ADA and NAb samples were analyzed only if there was a need for the data to help to interpret the PK or safety results. Blood samples for detection of ADAs and NAbs were collected on days 1 (predose), 15, 29, and 43. A fully validated semiquantitative electrochemiluminescent assay was used to detect the presence of ADAs in human serum following a tiered approach using screening, confirmation, and titer/quantitation. The assay was validated utilizing Meso Scale Discovery (MSD‐A) technology and was conducted as follows (at QPS, LLC, Newark, Delaware).

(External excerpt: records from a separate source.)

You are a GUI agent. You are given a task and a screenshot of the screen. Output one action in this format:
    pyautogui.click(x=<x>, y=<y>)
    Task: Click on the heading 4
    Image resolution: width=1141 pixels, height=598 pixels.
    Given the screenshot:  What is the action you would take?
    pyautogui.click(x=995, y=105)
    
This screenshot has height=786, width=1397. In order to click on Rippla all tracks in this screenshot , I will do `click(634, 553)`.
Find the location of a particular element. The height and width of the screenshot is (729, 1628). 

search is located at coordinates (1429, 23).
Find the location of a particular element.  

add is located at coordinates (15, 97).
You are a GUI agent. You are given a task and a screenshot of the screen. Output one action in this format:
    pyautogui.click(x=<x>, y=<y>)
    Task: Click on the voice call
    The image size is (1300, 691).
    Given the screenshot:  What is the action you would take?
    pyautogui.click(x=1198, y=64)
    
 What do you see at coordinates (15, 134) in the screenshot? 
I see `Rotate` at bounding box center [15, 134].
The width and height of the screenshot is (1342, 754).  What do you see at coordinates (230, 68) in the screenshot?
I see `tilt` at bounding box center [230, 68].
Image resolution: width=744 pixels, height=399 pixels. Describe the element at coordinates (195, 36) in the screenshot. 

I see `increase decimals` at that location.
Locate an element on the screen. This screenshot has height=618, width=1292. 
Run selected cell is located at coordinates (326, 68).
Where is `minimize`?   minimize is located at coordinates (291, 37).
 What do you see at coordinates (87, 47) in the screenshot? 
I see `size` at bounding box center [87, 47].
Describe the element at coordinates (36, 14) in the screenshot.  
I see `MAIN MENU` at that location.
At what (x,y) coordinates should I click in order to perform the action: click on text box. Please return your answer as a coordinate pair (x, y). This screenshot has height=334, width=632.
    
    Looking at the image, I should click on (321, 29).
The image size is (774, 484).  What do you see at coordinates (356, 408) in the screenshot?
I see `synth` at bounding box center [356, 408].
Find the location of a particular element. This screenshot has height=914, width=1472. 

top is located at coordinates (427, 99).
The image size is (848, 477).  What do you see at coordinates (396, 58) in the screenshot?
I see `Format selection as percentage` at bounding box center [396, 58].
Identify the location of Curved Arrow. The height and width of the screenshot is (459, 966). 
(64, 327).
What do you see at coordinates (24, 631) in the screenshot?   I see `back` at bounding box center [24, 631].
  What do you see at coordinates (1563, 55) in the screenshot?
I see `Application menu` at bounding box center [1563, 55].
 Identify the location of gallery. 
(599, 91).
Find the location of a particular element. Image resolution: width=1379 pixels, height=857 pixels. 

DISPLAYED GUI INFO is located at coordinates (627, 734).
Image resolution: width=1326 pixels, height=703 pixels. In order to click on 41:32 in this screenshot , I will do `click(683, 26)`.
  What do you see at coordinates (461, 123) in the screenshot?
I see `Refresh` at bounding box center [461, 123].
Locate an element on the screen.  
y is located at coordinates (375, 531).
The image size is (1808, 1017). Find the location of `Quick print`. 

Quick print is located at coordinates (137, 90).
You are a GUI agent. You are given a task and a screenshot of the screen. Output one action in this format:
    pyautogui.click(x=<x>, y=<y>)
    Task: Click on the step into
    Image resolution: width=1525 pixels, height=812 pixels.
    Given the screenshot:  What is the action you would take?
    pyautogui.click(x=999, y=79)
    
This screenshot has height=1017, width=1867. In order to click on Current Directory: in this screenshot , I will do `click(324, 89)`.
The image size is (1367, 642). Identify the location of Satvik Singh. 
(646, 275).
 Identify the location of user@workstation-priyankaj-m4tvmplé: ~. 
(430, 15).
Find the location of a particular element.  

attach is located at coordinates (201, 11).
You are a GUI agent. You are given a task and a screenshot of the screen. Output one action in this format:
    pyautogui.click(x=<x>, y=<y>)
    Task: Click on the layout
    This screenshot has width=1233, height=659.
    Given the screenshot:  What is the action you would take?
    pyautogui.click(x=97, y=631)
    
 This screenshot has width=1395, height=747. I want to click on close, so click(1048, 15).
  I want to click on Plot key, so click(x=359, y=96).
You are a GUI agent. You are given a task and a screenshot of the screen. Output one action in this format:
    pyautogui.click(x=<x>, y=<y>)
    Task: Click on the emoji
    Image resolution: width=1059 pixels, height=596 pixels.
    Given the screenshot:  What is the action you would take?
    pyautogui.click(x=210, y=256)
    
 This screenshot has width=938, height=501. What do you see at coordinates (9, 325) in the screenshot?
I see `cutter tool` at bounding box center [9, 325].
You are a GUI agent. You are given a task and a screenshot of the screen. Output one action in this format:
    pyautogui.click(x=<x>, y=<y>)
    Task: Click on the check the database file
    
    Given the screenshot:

Human serum samples, positive controls, and negative controls were treated with acetic acid to dissociate the binding between the drug (ADL‐PF) and endogenous TNF‐α (target). The acid dissociated samples were then neutralized with Tris‐base and coincubated with the labeled drugs (biotinylated‐ADL‐PF/ruthenium‐labeled ADL‐PF Master mix). ADAs bound to both the labeled drug molecules to form an antibody complex bridge that was added to a streptavidin‐coated MSD plate. In the presence of tripropylamine‐containing read buffer, ruthenium produces a chemiluminescent signal that is triggered when voltage is applied. The resulting chemiluminescence was measured in response units that was proportional to the amount of anti‐ADL‐PF antibody present. The ADA assay has been fully validated with respect to precision, specificity, matrix selectivity, assay sensitivity, drug tolerance, target interference, dilution linearity, and tested stability. Screening cut‐point factor and confirmatory cut point were statistically established in both a normal healthy population (>50 individual lots) as well as for the RA disease population (>50 RA patient sera).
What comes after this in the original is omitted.